Search Engine Optimization

Permalink 1 user found helpful
Another small issue with "Insert Link to page" in content block edit.
Doing some SEO I've discovered that google indexed all my pages with and without a trailing "/" and I believe that my pagerank got down for that (duplicated content on every page).
Investingating I've discovered that this comes from autonav vs. content block:
- the autonav insert links likewww.www.yoursite.com/yoursection/...
- the content block inserts links likewww.www.yoursite.com/yoursection...

They differ only by that small "/" traling slash. But google treat the two links as two different pages!
I think that it should be adopted the same url syntax in both blocks so that search engine indexing can be better.

This problem affects all concrete5 installations!

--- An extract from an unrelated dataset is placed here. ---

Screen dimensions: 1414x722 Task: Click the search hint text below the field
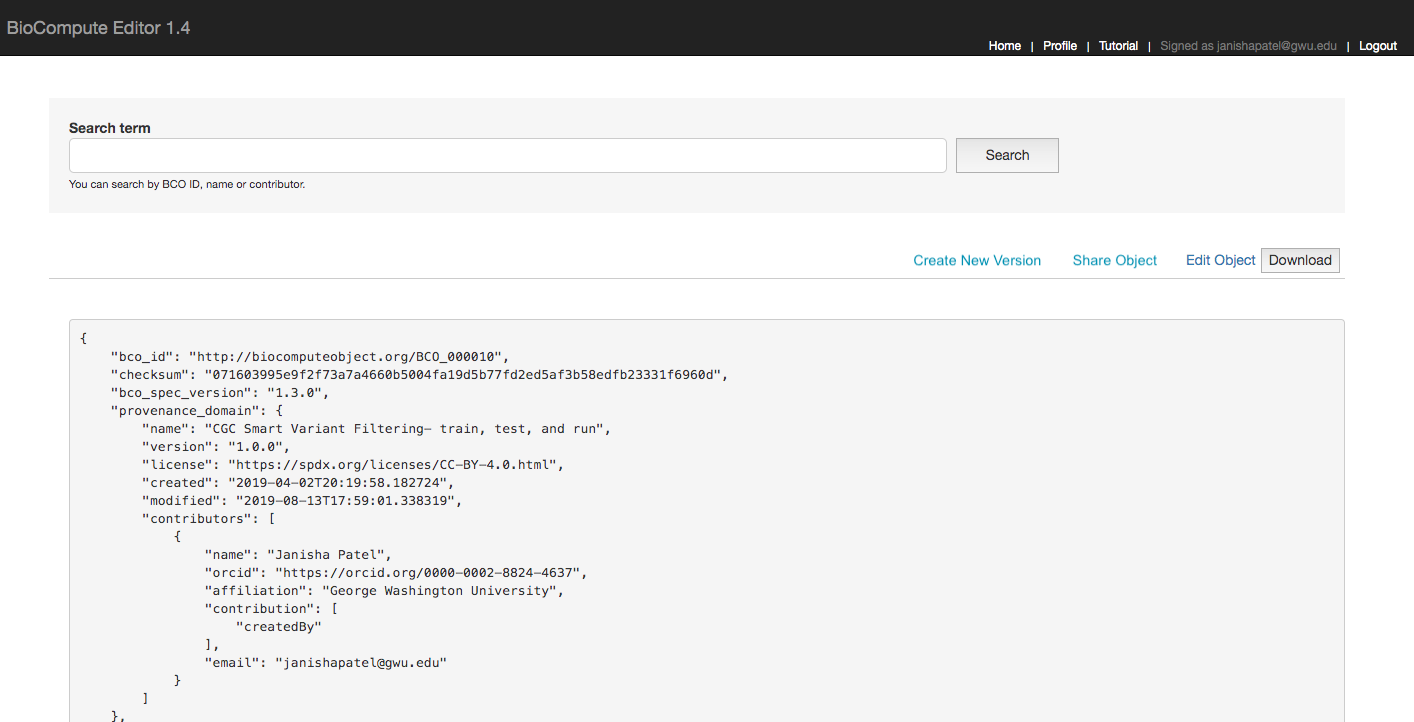click(x=185, y=184)
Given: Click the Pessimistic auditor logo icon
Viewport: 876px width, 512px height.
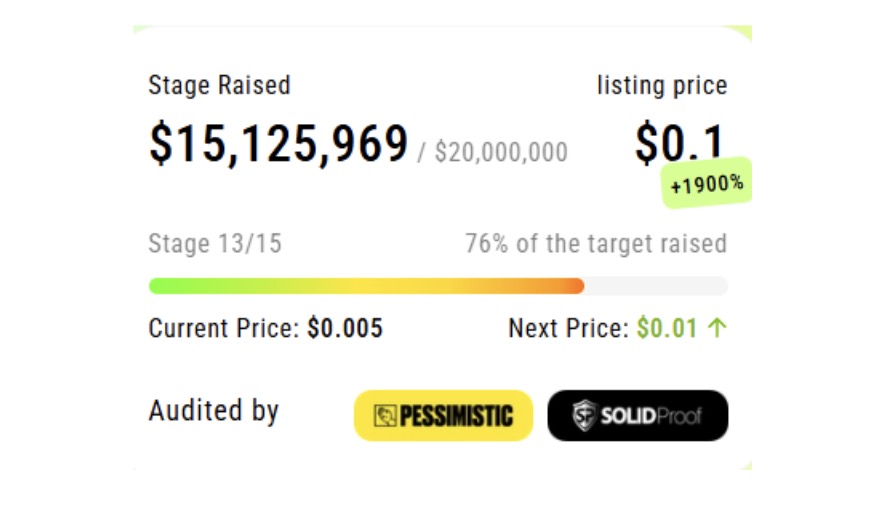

What do you think about? Can it be done?

energywave
 
Tony replied on at Permalink Reply
Tony
you could probably add something to your header so if the url includes index.php?cID=
then it will print:
<meta name="robots" content="noindex, nofollow" />
energywave replied on at Permalink Reply
energywave
Thank you Tony, but I'm not talking about links reported as /index.php?c=xx here (I'm exposing that problem in my other post athttp://www.concrete5.org/community/forums/usage/insert_link_bug_in_... [UPDATE: that thread is closed: it wasn't a bug!]).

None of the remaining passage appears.